■ **Pedido A**
As afirmações abaixo estão de acordo com o trecho sobre o PAICV e Cabo Verde? Responda sim ou não a cada uma e cite as palavras exatas do trecho que decidem a resposta. (i) O MpD ficou dez anos no poder. (ii) O campo de concentração foi fechado em 1974. (iii) O parlamento de Cabo Verde tem 76 deputados, dos quais seis são eleitos no exterior.
■ **Pedido B**
Dê continuidade ao trecho sobre o PAICV e Cabo Verde, começando logo depois da última frase apresentada.

■ **Trecho fornecido**

..........

E as conversas com as outras lideranças?
O Rui Semedo falou que, depois da independência de 5 de julho de 1975, eles adotaram o modelo do partido único. Mas em 1990 teve uma abertura política que possibilitou a formação de outros partidos. Surgiu o MpD (Movimento pela Democracia), partido forte, que ganhou as primeiras eleições. Ficou dez anos no poder. E agora, quando o PAICV retornou ao poder pelo voto, tiveram que reestruturar o partido. Viram que o partido estava desprotegido em formação, em teoria. Procuraram então refazer os laços com as bases, a sociedade, o povo, a juventude. Agora estão criando uma fundação para formação política. E uma Universidade de Cabo Verde, com muitos brasileiros trabalhando nesse projeto. Eles agora estão numa fase boa, rica, de reconstrução do partido.

Surgiu algum tipo de acordo para uma colaboração futura com a Fundação Perseu Abramo?
Tem várias idéias. A primeira foi uma proposta que partiu da gente, da Fundação Perseu Abramo, com respaldo da Secretaria de Relações Internacionais do PT, a SRI, que é de promover um seminário em 2009 com os países de língua portuguesa para discutir a identidade cultural, as relações econômico-comerciais, e a questão social. O presidente Pedro Pires também sugeriu à Fundação uma parceria para resgatar a história de um campo de concentração. Ele funcionou muito tempo em Cabo Verde. Numa primeira fase, na década de 40 e 50, para confinar e desterrar dissidentes da ditadura salazarista. Depois, na década de 60, para internar militantes combatentes das lutas de libertação nacional – angolanos, guineenses e caboverdianos. Foi fechado em 1975, quando acabou o colonialismo, com a Revolução dos Cravos e a volta à democracia em Portugal. Ele quer, no primeiro de maio do próximo ano, quando se comemora o dia da libertação dos presos, fazer um seminário para promover um encontro com os sobreviventes desse campo, com alguns convidados para uma parceria no resgate dessa história. A Fundação pode aceitar essa parceria e buscar outras instituições. Isso aproxima muito os países. Eles querem vir aqui conhecer a Fundação. E já começamos a discutir algumas idéias de publicações conjuntas entre Brasil e Cabo Verde, e também com os demais países africanos de língua portuguesa. Eles também têm uma Universidade de Verão. Uma vez por ano, durante dois ou três dias, os militantes de base, os intermediários e os dirigentes do PAICV têm uma jornada de formação. E eles convidaram a Fundação Perseu Abramo e o PT a participarem e a contribuir com a Universidade. O sistema deles é parlamentarista. São 76 deputados, sendo que seis são eleitos no exterior. Há 900 mil caboverdianos fora do país. O dobro da população é de imigrantes. Uma parte está nos EUA, outra em Portugal. Depois vem Holanda, França, Brasil e a própria África. O PAICV tem bases organizadas no exterior, inclusive no Brasil, com a qual devemos entrar em contato.

..........

■ **Material apresentado**
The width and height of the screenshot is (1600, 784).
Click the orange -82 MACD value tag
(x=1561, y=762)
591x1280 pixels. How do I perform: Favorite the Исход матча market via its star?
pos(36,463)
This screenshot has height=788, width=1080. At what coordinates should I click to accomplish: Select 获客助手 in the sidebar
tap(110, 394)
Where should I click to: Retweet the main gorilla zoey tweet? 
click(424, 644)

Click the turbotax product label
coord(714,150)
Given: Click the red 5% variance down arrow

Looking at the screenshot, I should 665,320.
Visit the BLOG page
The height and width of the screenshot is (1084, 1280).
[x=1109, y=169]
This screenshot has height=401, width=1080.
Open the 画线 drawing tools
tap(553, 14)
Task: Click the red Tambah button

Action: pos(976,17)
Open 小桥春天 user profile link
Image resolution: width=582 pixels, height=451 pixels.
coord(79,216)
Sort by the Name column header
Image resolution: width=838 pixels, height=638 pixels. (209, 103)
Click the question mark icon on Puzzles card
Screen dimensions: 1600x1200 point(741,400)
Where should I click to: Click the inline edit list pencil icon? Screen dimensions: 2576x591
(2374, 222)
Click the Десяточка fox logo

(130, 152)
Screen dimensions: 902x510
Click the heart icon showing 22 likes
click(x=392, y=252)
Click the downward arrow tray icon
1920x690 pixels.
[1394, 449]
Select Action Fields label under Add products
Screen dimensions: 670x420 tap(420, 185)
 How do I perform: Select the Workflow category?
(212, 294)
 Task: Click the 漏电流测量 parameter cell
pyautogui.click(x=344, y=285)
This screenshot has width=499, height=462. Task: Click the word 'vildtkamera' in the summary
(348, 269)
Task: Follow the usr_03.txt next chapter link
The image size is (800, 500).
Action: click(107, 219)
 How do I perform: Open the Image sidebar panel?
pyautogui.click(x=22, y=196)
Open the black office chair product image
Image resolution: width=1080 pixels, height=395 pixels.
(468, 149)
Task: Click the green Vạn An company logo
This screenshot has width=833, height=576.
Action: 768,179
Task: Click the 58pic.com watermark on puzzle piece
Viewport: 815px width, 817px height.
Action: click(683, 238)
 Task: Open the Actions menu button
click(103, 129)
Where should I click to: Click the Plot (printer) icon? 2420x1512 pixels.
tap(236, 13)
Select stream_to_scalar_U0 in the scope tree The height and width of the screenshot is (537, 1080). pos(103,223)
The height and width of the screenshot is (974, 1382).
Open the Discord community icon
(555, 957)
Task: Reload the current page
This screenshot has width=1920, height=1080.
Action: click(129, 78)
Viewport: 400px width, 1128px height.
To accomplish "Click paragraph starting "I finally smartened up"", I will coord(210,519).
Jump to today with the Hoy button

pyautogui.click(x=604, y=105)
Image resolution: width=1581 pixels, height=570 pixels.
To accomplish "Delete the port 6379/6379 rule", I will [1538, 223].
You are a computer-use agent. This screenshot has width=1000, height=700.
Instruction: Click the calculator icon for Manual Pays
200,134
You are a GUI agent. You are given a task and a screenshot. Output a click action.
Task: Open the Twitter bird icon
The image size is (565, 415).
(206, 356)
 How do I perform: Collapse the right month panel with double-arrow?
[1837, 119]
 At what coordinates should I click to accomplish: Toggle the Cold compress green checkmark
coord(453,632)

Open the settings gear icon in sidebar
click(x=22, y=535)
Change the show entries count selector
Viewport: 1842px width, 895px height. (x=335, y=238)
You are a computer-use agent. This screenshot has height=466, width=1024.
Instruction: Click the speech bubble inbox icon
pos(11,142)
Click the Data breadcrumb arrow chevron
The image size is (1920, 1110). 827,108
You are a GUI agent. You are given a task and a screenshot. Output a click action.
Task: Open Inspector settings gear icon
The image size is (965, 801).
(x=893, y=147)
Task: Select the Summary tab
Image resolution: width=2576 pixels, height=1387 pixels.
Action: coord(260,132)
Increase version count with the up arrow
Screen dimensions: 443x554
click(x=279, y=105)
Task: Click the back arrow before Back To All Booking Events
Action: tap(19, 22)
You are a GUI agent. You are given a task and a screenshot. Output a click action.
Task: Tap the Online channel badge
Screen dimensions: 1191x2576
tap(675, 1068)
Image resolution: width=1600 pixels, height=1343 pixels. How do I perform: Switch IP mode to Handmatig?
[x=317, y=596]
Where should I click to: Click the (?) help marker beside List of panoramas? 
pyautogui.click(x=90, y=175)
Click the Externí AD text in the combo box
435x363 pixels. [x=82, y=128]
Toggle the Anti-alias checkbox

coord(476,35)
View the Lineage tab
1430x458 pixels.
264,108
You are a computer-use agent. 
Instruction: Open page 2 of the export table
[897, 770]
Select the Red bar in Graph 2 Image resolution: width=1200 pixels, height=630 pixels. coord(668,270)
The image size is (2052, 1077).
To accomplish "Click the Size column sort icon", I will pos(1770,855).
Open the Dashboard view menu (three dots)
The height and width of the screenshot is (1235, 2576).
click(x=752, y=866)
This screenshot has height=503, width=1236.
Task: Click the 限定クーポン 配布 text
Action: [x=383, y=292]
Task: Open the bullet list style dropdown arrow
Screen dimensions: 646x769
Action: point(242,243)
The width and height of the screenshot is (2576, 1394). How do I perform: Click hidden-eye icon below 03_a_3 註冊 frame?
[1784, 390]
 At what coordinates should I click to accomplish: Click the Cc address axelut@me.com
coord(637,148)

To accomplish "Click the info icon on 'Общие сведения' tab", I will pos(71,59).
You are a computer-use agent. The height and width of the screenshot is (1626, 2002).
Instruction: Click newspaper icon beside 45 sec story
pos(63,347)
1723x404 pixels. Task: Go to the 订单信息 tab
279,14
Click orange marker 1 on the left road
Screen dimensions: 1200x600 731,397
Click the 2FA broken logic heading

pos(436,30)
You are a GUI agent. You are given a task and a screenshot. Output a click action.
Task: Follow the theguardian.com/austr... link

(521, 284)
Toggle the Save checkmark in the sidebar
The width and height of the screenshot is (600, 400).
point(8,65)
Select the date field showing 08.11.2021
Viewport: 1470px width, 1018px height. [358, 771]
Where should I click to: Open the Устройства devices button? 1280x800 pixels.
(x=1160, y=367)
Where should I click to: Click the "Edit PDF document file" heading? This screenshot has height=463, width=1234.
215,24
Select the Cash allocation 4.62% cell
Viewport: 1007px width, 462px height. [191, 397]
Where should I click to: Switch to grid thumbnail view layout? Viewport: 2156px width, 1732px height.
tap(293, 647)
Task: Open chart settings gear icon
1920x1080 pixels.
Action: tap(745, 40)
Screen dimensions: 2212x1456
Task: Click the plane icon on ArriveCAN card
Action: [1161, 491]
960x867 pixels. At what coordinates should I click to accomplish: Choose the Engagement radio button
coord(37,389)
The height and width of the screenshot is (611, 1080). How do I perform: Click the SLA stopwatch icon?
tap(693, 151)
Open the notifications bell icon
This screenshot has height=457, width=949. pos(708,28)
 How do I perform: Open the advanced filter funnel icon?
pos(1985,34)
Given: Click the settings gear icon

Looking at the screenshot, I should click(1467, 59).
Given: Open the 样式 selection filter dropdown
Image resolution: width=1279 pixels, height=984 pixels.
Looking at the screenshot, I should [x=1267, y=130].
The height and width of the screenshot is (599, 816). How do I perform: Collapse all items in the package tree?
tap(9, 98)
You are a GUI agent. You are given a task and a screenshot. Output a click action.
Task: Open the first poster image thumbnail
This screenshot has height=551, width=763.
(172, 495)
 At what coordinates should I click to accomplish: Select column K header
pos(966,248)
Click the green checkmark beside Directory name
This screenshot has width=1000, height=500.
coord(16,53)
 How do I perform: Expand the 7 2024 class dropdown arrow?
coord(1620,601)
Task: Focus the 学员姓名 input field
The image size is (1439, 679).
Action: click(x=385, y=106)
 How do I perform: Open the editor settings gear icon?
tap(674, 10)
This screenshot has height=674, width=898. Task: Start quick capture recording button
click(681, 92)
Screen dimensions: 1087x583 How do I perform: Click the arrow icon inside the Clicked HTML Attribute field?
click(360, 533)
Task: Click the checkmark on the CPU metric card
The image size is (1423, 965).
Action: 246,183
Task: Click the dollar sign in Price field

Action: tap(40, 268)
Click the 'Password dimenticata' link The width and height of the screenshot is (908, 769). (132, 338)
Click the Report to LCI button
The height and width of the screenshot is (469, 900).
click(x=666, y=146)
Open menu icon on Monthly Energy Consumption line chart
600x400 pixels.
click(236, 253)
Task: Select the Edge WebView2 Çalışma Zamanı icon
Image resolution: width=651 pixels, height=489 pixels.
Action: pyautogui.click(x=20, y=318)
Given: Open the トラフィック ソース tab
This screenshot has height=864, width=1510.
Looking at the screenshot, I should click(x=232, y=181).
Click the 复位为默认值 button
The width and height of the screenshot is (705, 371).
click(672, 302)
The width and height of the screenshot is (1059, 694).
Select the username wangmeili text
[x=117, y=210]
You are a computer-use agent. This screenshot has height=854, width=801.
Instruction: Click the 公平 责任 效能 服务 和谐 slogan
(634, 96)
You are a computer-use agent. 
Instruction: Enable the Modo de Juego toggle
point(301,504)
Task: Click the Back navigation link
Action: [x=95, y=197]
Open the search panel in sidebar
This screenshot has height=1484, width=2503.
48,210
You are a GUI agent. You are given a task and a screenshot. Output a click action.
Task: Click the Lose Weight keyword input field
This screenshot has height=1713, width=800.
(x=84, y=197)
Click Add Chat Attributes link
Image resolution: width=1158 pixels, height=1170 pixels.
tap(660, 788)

..........

■ **Resultado da tarefa A**
(i) Sim: "Ficou dez anos no poder."
(ii) Não: "Foi fechado em 1975"
(iii) Sim: "São 76 deputados, sendo que seis são eleitos no exterior."

■ **Resultado da tarefa B**
Você mencionou a riqueza cultural de Cabo Verde. Poderia falar mais sobre isso?
Parece muito com o Brasil nesse ponto. Parece muito com a Bahia, com as cidades do Nordeste, lembra o Rio de Janeiro. É uma população mulata, com uma língua própria, o criolo. O português é a língua oficial da escola e das relações internacionais do país. Eles têm uma forte identidade cultural. A música deles tem diálogo com a nossa, e com a do Caribe. Tem grandes cantores. Cesária Évora é conhecida no mundo inteiro, mas não é a única. Tem o Tcheka, a Lura, a Mayra, um instrumentista fantástico chamado Bau, a Nancy Vieira…é muito rico….tem um cantor que atuava no período da descolonização, Ildo Lobo. Eles têm muita identidade com o Brasil. Têm futebol, mas não conseguem formar times grandes, pois seus jogadores vão para o exterior. Daí torcem para Brasil e Portugal. Acompanham as novelas brasileiras e a música, desde a bossa nova, até o samba e a música afro-brasileira. Falta o Brasil conhecer mais a cultura de Cabo Verde. Eles têm grandes poetas e a literatura política deles é muito interessante também. Como em todo país que passou por um processo de libertação, eles têm uma história rica para contar.